Grapes are moving fast in Vermont vineyards, with most cultivars in the UVM vineyard at about 2” shoot growth. Shoot thinning now will give best results before the vines waste energy on growth that you won’t keep. We typically aim for 4-6 well-spaced shoots per foot of canopy, selecting for the most healthy/vigorous and those with appropriate orientation for our downward training system (high-wire cordon).

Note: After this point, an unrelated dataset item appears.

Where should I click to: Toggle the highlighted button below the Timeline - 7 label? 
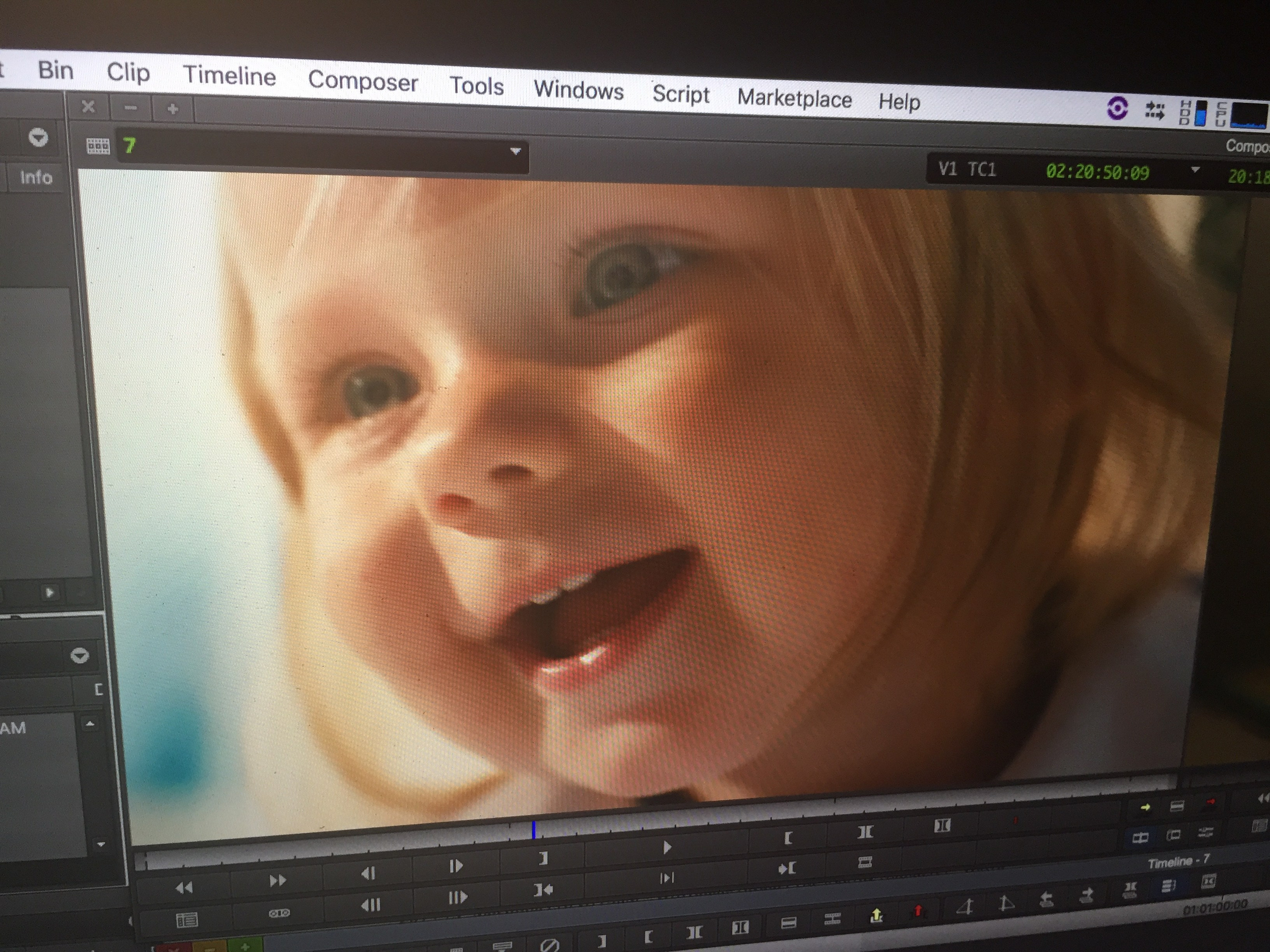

Figure 1 Before shoot thinning
Figure 2 After shoot thinning
This is a typical time to start thinking about a spray program to manage disease. The primary disease of concern at this point is phomopsis, as rachis infection at this point in the season is may cause significant fruit loss at harvest. Anthracnose may also be active at this point , given the warm/hot weather we recently had. Vineyards that have had recent problems with those diseases or organic growers using copper or other less-effective materials may consider treating this week; if you haven’t had major problems with those diseases, treatment can wait until the 5-8” growth stage as long as you are using a highly effective contact fungicide like mancozeb or captan.
As a reminder, a refreshed version of the Initial IPM Strategy for New Cold Climate Winegrape Growers is available at: http://www.uvm.edu/~fruit/grapes/gr_ipm/InitialIPMStrategyGrape2017.pdf
Organic growers are in for a bit more work. The standard fungicides, copper and sulfur, have only fair efficacy against this disease at best, and in a couple of weeks when black rot becomes the next disease of concern, those materials will have even less efficacy against that disease. The first line of defense in an organic vineyard is a strict sanitation program. This includes removing all mummies still in the canopy (not dropping on the ground, but actually removing them from the vineyard) as well as any obviously diseased wood. Phomopsis and anthracnose both overwinter largely on infected wood in the canopy, and removing this wood during dormant pruning or now is essential to reducing disease pressure. Stubs left at the ends of spurs should now be removed since you can see where this year’s shoot growth will resume (at the developing shoot)- these stubs will die and may become infected with phomopsis this season (or were last season) .
Figure 3 Removing stubs at end of retained spurs.
It is worth noting that both copper and sulfur (including lime sulfur) can cause phytotoxicity on certain cultivars. Dr. Patty McManus summarized her research on copper and sulfur sensitivity in cold-hardy grapes in the 2/8/16 Northern Grapes newsletter, and I’ll summarize it to say that Brianna should receive no copper; and Frontenac (all types), La Crescent, Leon Millot, Marechal Foch, Marquette, and St. Croix should receive no more than 2-3 copper sprays per season. Save those for later when black rot and downy mildew become bigger concerns. Sulfur sensitivity was observed on several cultivars, and its use (including lime sulfur) is discouraged on Foch, Millot, Brianna, and Louise Swenson; with limited (2-3) applications suggested on LaCrescent and St. Croix.
So, if you have removed all diseased wood and are ready to cover your vineyard for protection against phomopsis and anthracnose, the best choices is likely lime sulfur applied at two quarts per acre in sufficient water (25-30 gallons should do it) to wet the canopy. Lime sulfur is hot stuff: caustic, corrosive, and noxious. Use appropriate personal protective equipment and spray in cooler weather to reduce phytotoxicity. Powdered sulfur may also be a good choice, I would suggest 3-5 pounds per acre at this stage.